We are always looking for new recipes for breakfast that can double as a snack. These baked oatmeal cups are the perfect solution! I usually take the word oatmeal right out of the title since my kids think they don’t like oatmeal.. 😉 I just call them muffins and they are a HUGE hit! Plus my kids love that they can choose what toppings they like.
You can eat them like a muffin for an easy grab-and-go breakfast or you can eat them like oatmeal by simply putting in a bowl and stirring in a little warm milk. I store leftovers in the freezer, take one out the night before to thaw in the fridge and reheat in the microwave for about 60 seconds.

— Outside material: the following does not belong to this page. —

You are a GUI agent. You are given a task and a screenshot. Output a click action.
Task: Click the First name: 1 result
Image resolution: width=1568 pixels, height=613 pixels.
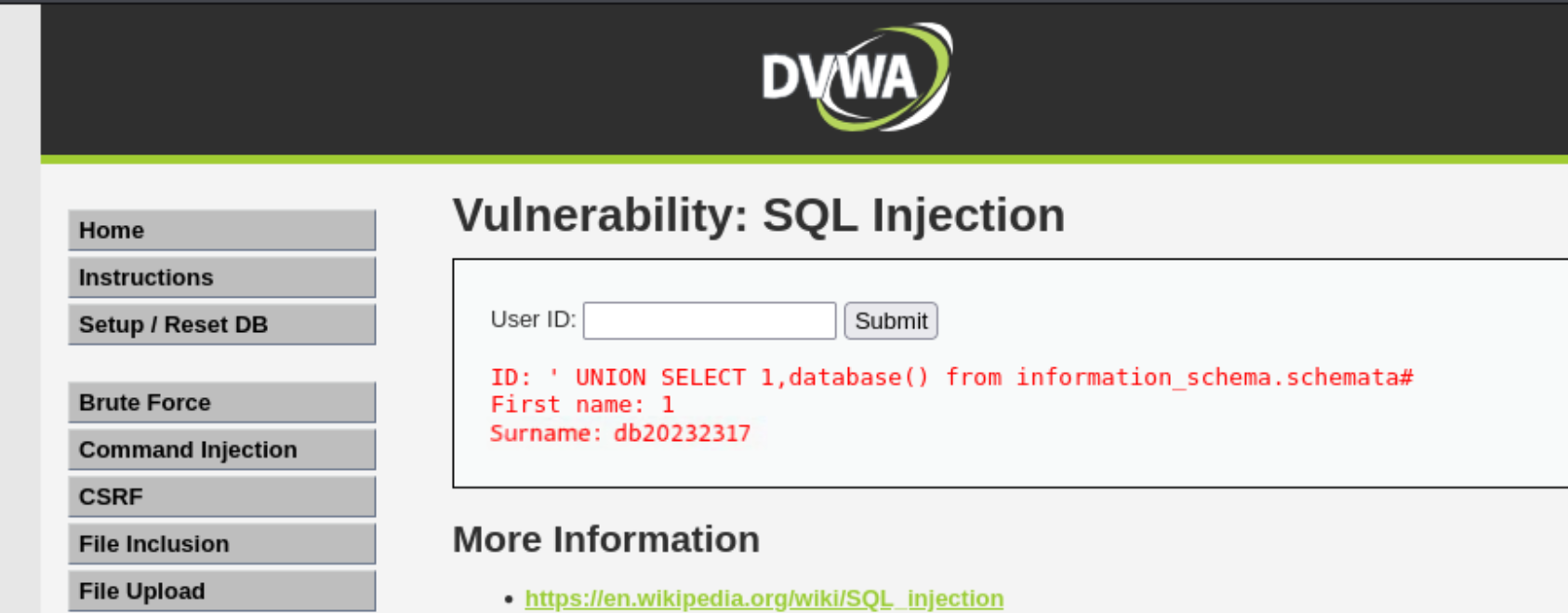pos(581,406)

INDIVIDUAL BAKED OATMEAL CUPS- CLEAN EATING
makes 12 servings
Preheat oven to 350 degrees.
Mix eggs, vanilla, applesauce, banana and honey together in a bowl.
Add in oats, chai seeds (if using), cinnamon, baking powder, salt and mix well with wet ingredients.
Finally pour in milk and combine.
Line a 12 cup muffin tin with paper liners.
Divide mixture evenly into muffin tin cups. I used a 1/4 measuring cup, measure just a tad under 1/4 cup to make 12 servings.
Bake 30 minutes until a toothpick in center comes out clean. Cool and enjoy or freeze them in gallon freezer bags.
Add the toppings…
We like strawberries, blueberries, chocolate chips, bananas or a mixture.